Task item » Where a line in the records below includes "height", pull that line out.

Records for processing »
━━━━━━━━━━━━━━━━

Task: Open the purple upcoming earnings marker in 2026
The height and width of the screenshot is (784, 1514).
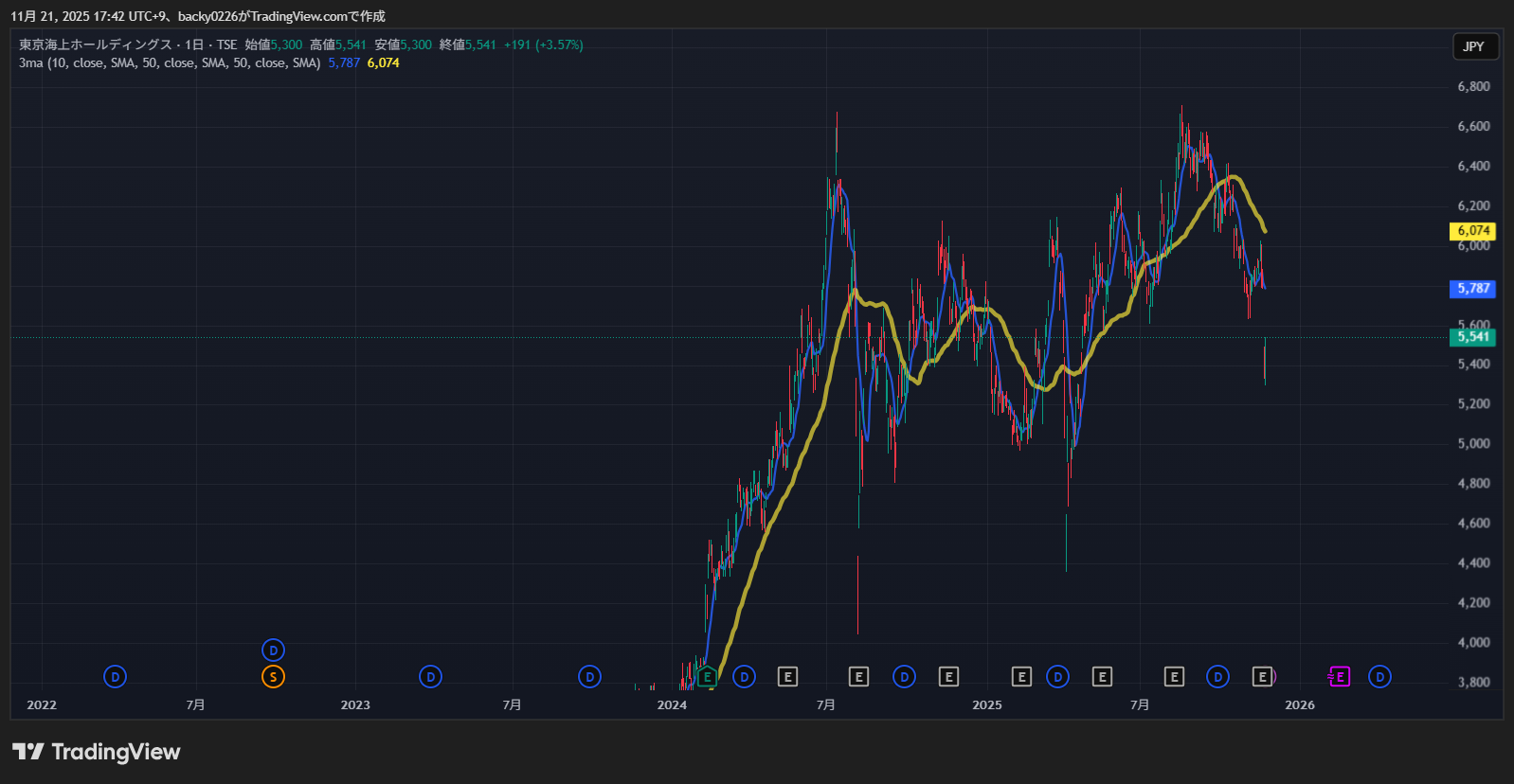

━━━━━━━━━━━━━━━━

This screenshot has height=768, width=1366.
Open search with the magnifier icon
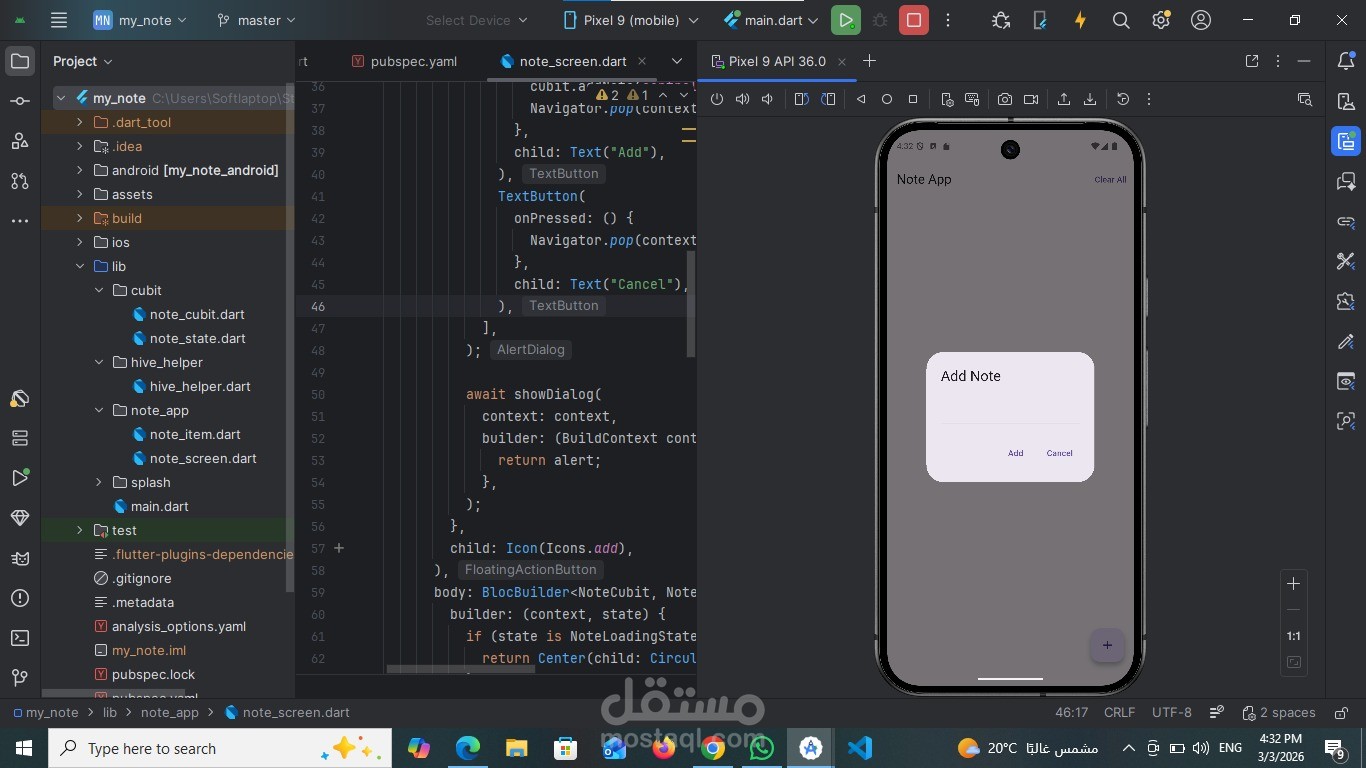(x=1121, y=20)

━━━━━━━━━━━━━━━━

Exercise output »
The height and width of the screenshot is (784, 1514).
This screenshot has height=768, width=1366.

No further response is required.